## Work required
Return all the lines below in which the string "computer" appears.

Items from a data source
========================================

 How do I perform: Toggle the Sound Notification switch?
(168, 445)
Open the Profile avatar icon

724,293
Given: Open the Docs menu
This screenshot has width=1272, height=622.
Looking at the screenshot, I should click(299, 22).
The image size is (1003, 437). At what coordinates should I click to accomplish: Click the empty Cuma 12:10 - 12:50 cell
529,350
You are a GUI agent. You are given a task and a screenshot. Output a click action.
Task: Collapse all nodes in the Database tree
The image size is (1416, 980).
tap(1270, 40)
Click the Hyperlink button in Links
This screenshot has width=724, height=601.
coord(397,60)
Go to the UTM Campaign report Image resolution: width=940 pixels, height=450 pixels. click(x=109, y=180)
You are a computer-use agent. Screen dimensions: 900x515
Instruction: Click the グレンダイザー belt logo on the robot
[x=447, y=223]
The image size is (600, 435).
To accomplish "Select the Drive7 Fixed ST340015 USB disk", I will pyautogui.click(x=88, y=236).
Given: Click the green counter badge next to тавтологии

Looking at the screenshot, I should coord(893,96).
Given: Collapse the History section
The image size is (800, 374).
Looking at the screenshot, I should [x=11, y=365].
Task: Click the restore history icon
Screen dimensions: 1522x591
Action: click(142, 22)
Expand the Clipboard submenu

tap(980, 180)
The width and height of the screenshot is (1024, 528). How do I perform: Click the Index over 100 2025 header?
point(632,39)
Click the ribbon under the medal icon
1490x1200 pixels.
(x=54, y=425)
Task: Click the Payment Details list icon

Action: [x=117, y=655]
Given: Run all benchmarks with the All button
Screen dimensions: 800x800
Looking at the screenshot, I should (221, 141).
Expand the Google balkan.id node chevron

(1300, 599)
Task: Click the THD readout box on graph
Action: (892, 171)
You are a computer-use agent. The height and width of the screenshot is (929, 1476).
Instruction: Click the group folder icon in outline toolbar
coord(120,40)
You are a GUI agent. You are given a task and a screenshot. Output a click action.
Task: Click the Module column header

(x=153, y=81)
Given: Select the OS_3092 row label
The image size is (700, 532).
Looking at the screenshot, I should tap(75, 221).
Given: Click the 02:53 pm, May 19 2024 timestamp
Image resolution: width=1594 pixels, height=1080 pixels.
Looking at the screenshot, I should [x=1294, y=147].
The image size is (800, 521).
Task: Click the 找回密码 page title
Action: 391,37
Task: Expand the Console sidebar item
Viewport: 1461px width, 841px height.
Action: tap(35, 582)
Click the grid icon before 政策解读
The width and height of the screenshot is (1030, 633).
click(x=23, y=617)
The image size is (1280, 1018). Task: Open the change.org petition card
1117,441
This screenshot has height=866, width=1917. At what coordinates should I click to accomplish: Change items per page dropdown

========================================

## Solution for this exercise
You are a computer-use agent. Screen dimensions: 900x515
You are a computer-use agent. The height and width of the screenshot is (929, 1476).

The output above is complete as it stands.